Winthrop Police Chief Joseph Young on Monday announced he is retiring after a law enforcement career that has spanned nearly five decades.

Young announced his retirement in a post on the police department’s Facebook page. His retirement is effective Sept. 1, though his last day in the office will be July 4.

Young, 64, has worked in law enforcement for 44 years, the last 29 of which he spent as Winthrop’s police chief.

“I love people. I feel I get along well with people,” Young said. “I feel I’ve given them an opportunity to be heard when they had a complaint to make. And I’ve hired excellent people over the years who have made me look good.”

It is those people, his officers, dispatchers and assistants, who give Young “mixed emotions” about retiring.

“It’s kind of like family,” he said. “These are the people I’ve been closest to over the past 29 years.”

Town Manager Peter Nielsen said he will appoint Winthrop Police Capt. Ryan Frost as the interim chief effective July 5. Nielsen is planning an executive session with town councilors during their July 6 meeting to discuss how to move forward. The town charter gives the town manager the ultimate authority to hire and fire all department heads, including the police chief, but Nielsen said he will ensure he and the council are on the same page.

“I just think it’s such a critical appointment that I would like the council’s input as we go forward,” Nielsen said.

Young said he expects the department will undergo a seamless transition under Frost’s leadership.

“I am confident that the citizens of Winthrop are in very good hands,” he said.

Longtime Town Councilor Kevin Cookson, who was a police officer with Winthrop until the year before Young’s arrival, said the chief’s management skills and his ability to work with town managers and the town councilors led to his longevity.

“I don’t ever recall, with all the different managers, that Joe has ever had an issue with any of them,” Cookson said. “For my 15 years on council, I’d have to say the same.”

Those years have not been conflict-free, Cookson said. There have been residents who have been upset with the chief over the years.

“I’ve never felt it was anything serious that the town manager should have done something about,” Cookson said. “I think overall Joe has been a great police chief for Winthrop. It’s not an easy job, especially in a small town like Winthrop. You’re never going to please every single citizen.”

One of those complaints led to an internal investigation into a 2012 sting Young organized to recover a bag of stolen golf clubs. Young, who during the course of the sting pointed a gun at a man later determined to be innocent of the theft, was cleared of wrongdoing.

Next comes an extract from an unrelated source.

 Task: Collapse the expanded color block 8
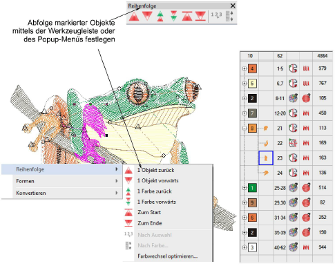point(245,128)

Young, when questioned about the sting Monday, said the Kennebec Journal stories were “inappropriate” and failed to accurately convey his comments.

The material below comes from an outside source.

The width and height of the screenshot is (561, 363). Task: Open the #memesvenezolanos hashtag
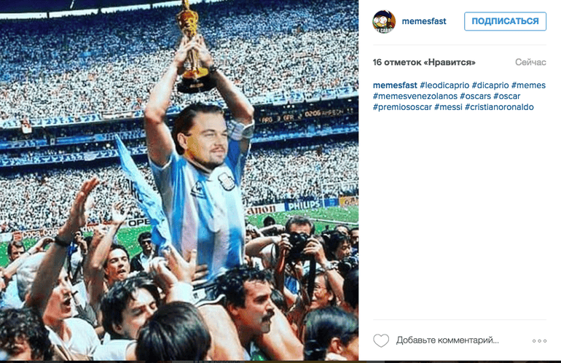click(x=415, y=96)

“As they found through their intensive investigation, I did nothing wrong,” Young said. “I stand behind what I did and I would do it again.”

Young said he was not punished and has even heard from those who credited him for good police work.

“If that’s the only thing you can find wrong over 29 years, have at it because there was nothing wrong,” Young said. “The only thing I did wrong was talking to the Kennebec Journal because I told the truth.”

Young said he has no specific plans for the future. He said he will play more golf and spend more time with family, which includes his wife, Beth Young, who is the town’s code enforcement officer. She was not in the office Monday, but Nielsen said Beth Young will continue working for the town “for a time.”

Young said he will keep busy in retirement.

“I’m the type of person that likes to work,” he said. “I’m definitely going to find something else to do, maybe a little less stressful.”

Young recalled, when he was hired, telling a Kennebec Journal reporter that he hoped to someday leave the department in better condition than when he found it. He likely didn’t know at the time that it would take 29 years, but Young said he has accomplished that goal. He said he helped navigate the department into the 21st century in training, education and technology. The department has grown a bit in officers as well. There were seven full-time officers when Young was hired. It now has nine.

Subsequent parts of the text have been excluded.